ARM Push/Pop Stack Modes

In this article, we'll explore the stack modes, activities and accesses in ARM(A32/A64).

stack modes#

Arm Compiler armasm User Guide | 7. Writing A32/T32 Assembly Language - 7.16 Stack implementation using LDM and STM

You can use the LDM and STM instructions to implement pop and push operations respectively. You use a suffix to indicate the stack type.

The load and store multiple instructions can update the base register. For stack operations, the base register is usually the stack pointer, SP. This means that you can use these instructions to implement push and pop operations for any number of registers in a single instruction.

The load and store multiple instructions can be used with several types of stack:

Descending or ascending

The stack grows downwards, starting with a high address and progressing to a lower one (a descending stack), or upwards, starting from a low address and progressing to a higher address (an ascending stack).

Full or empty

The stack pointer can either point to the last item in the stack (a full stack), or the next free space on the stack (an empty stack).

suffixes#

To make it easier for the programmer, stack-oriented suffixes can be used instead of the increment or decrement, and before or after suffixes. The following table shows the stack-oriented suffixes and their equivalent addressing mode suffixes for load and store instructions:

Table 1. Stack-oriented suffixes and equivalent addressing mode suffixes

Stack-oriented suffix	For store or push instructions	For load or pop instructions
FD (Full Descending stack)	DB (Decrement Before)	IA (Increment After)
FA (Full Ascending stack)	IB (Increment Before)	DA (Decrement After)
ED (Empty Descending stack)	DA (Decrement After)	IB (Increment Before)
EA (Empty Ascending stack)	IA (Increment After)	DB (Decrement Before)

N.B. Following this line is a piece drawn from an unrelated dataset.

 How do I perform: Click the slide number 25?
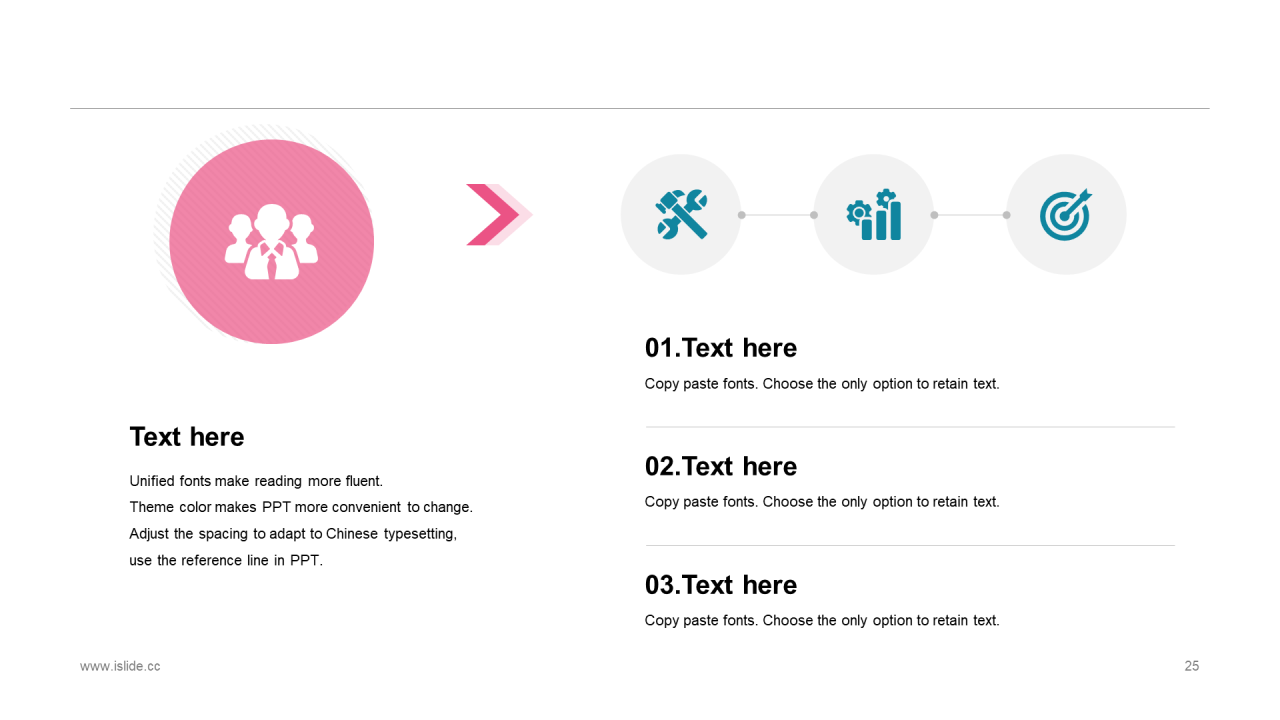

The following table shows the load and store multiple instructions with the stack-oriented suffixes for the various stack types:

Table 2. Suffixes for load and store multiple instructions

Stack type	Store	Load
Full descending	`STMFD` (`STMDB`, Decrement Before)	`LDMFD` (`LDM`, increment after)
Full ascending	`STMFA` (`STMIB`, Increment Before)	`LDMFA` (`LDMDA`, Decrement After)
Empty descending	`STMED` (`STMDA`, Decrement After)	`LDMED` (`LDMIB`, Increment Before)
Empty ascending	`STMEA` (`STM`, increment after)	`LDMEA` (`LDMDB`, Decrement Before)

Full Ascending:

Empty Descending:

Empty Ascending:

default(FD)#

The Procedure Call Standard for the Arm Architecture (AAPCS), and armclang always use a full descending stack.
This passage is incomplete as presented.